One of the most obvious reasons I felt burned out this month was simply because I was physically exhausted. Each shift was nearly 14 hours long; on inpatient ward teams, we rarely worked this many hours on non-call days.

I also slept more poorly than I have at any other point in my life. Numerous studies have shown that night shift workers simply do not sleep as well. This is particularly the case when one is new to daytime sleeping. Working a 14-hour shift when sleep deprived, whether during the day or night, is not easy.
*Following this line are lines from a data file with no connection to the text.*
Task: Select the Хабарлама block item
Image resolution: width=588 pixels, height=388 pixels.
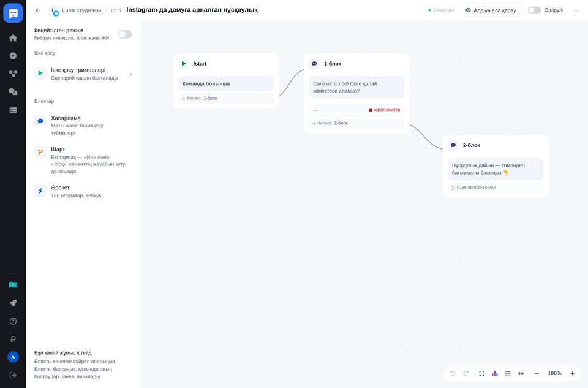Action: coord(83,125)
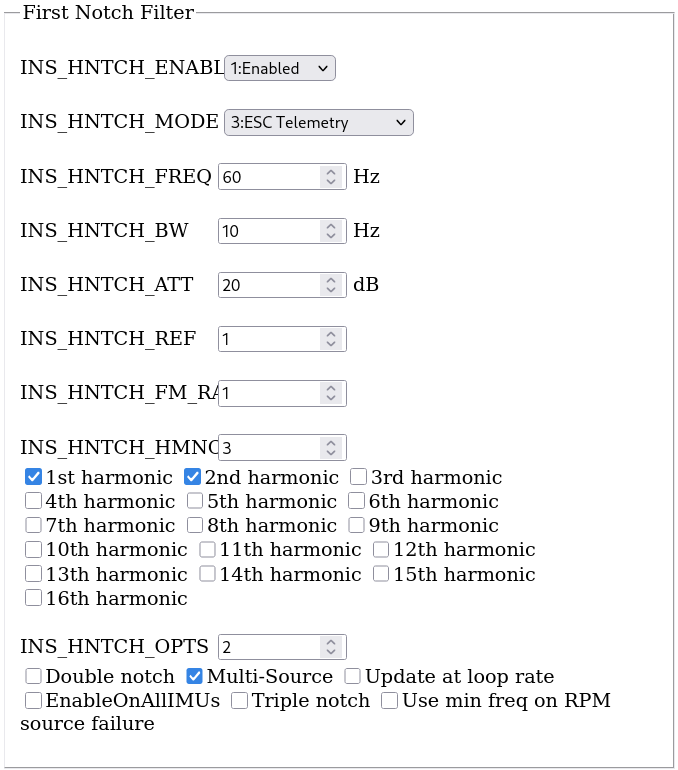Expand the INS_HNTCH_MODE ESC Telemetry dropdown
Screen dimensions: 678x770
(318, 122)
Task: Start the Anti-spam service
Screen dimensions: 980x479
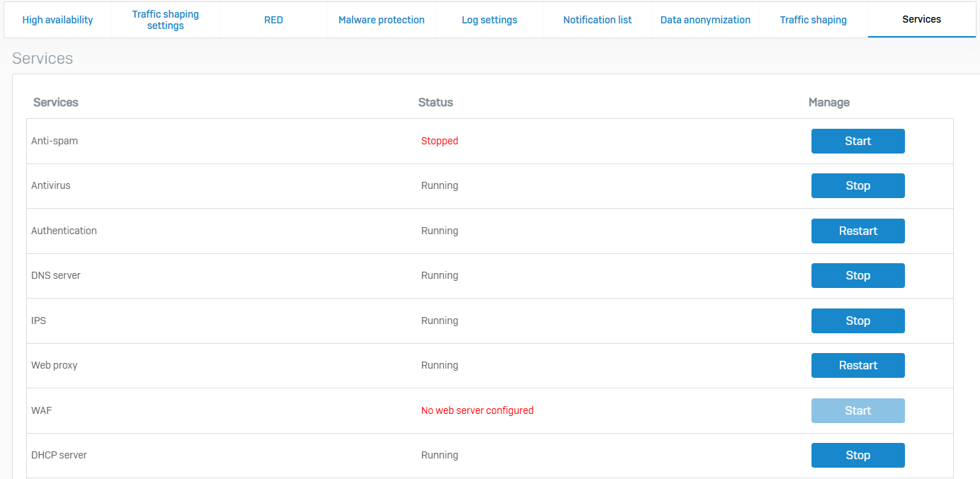Action: (x=858, y=141)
Even the days I had off were not rejuvenating enough. Nights are socially isolating. A day off is really a night off. Since few others were also maintaining vampiric schedules during this time, it was difficult for me to find opportunities to see friends and family.

Patient care

The nature of the patient care provided on a float rotation is also intrinsically different. As a cross-cover resident, your purpose is often to be the recipient and deliverer of sign out. Your goal when delivering patient care is not to dictate or change the direction of patient care but rather to stabilize and maintain the course that the primary team decides.
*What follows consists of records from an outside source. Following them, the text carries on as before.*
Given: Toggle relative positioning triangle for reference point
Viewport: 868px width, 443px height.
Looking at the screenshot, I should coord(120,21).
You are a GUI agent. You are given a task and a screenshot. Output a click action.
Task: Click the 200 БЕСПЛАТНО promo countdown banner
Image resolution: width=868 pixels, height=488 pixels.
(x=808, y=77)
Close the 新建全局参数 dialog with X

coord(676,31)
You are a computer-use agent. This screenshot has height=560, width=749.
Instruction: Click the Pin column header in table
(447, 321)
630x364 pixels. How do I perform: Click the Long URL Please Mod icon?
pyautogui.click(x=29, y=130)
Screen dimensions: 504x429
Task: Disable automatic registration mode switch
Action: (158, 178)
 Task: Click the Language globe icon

As someone interested in primary care, one of the biggest reasons I went into medicine is the joy I gain from interacting with patients. Though I was the primary provider for the patients I admitted as a night admitting resident, the position only lasts for the 14-hour shift. There is no continuity to the care I provided. That made it hard for me to feel that I had meaningful patient interactions.

Medical education

Another challenging aspect of the night float rotation is that it results in a constant drip of holdover patients to the daytime inpatient teams. When I was a member of the inpatient team, I disliked the barrage of holdovers because much of your greatest learning comes in the initial workup of a patient. It seems like you learn less when someone else has already thought through the initial differential and workup for a patient.

Though you get the learning associated with the initial workup of an undifferentiated patient as a night resident, you do not get to follow up with the patient to know if your initial thoughts were correct. Unless you aggressively track patients or follow-up with residents on day teams, you might lose key learning opportunities.

I know that duty hour regulations are not going away. But that means that the night float isn’t either. While duty hour limits have certainly also had benefits, the continued presence of the night float and its difficulties are constant reminders that as we make changes to medical education we must consider the unintended consequences that these changes may bring.

Medical education is in the midst of significant changes in an effort to create physicians better prepared to practice in a new health care environment. Leaders of these efforts would do well to remember the night float rotation — a story of the unintended consequences of duty hour reform.